In fact, where all other types of suffering cry out for justice, we perpetuate a type of suffering that is silent.
You can’t tell yourself that everyday–I must accept some level of pain as just the price of doing business as a woman–at the level of how you look and not have it seep into your ideas about what other levels of bullshit you have to suffer silently because you’re a woman.
But what I find more insidious about it is that we do it to ourselves. We police what we eat. We willingly go under the knife. We slip on the high heel shoes. And we’re silent about it. So that everyone else who does it and hurts thinks that either she is the only one who is suffering (and therefore an anomaly who should not rock the boat) or that such suffering must just be how things are. Or worse yet, that such suffering is worth it.

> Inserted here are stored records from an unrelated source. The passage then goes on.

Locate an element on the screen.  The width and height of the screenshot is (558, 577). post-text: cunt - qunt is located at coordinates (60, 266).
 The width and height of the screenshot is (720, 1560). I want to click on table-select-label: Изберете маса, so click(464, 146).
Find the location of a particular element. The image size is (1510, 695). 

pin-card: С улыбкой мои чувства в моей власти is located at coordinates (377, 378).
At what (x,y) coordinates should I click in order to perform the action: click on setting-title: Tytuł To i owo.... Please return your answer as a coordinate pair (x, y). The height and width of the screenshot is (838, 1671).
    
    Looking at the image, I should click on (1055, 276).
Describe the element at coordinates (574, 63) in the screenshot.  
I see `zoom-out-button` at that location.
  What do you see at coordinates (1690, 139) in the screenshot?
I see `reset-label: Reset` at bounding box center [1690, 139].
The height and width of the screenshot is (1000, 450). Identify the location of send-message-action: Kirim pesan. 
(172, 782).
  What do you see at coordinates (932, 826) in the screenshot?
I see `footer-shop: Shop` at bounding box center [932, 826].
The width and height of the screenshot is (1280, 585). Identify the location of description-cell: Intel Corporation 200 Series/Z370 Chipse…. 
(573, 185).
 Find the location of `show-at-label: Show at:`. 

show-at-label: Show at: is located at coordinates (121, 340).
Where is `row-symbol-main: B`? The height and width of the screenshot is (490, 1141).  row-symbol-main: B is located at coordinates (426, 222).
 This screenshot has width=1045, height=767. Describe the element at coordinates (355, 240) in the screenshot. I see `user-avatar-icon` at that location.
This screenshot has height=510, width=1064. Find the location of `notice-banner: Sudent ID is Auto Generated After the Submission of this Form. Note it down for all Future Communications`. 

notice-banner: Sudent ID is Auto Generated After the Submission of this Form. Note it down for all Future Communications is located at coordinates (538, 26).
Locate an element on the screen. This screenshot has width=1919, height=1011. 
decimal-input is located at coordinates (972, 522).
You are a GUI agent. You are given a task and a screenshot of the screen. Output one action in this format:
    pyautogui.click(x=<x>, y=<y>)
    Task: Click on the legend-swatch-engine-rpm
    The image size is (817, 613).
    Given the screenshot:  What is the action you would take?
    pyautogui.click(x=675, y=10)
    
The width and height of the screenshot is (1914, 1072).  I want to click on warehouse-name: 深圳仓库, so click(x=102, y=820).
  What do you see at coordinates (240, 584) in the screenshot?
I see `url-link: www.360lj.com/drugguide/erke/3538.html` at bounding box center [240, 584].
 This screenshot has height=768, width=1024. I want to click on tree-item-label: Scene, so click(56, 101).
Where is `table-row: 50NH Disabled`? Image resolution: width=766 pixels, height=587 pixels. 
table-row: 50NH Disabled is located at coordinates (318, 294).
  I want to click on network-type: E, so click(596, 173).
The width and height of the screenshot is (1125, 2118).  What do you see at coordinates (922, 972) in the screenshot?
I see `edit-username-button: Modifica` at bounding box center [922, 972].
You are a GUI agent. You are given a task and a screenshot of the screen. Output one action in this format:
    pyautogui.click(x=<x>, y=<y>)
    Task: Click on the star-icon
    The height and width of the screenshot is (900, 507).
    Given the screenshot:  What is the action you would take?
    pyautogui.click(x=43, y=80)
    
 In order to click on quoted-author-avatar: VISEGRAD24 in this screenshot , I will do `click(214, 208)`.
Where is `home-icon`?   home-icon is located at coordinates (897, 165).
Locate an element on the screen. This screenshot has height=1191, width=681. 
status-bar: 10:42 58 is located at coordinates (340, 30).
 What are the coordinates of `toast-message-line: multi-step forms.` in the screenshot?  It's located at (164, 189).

Being alive in a first world country should mean that we suffer very little. That should be a basic privilege of living in an industrialized nation. And yet, we willingly cause ourselves pain and suffer through grave discomfort, because we have this fucked up notion that suffering, for women, is okay.
Well, I reject that.
We have a right to expect that we spend most of our days pain and suffering free. Sometimes that’s not possible. But my god, we certainly have the right to live a life in which it’s not just expected that we will regularly inflict pain upon ourselves for the sake of… what? Reinforcing this idea that our lot is one of suffering?
*Unless you’re one of those people who loves housework, in which case, have I got a dream vacation planned for you!
**And again, I can already hear the objections from the whole "but being fat is not healthy. It’s not healthy! You’re all going to die!" crowd, to which I’d just point out again that I am not objecting to eating well. I am objecting to the diet industry.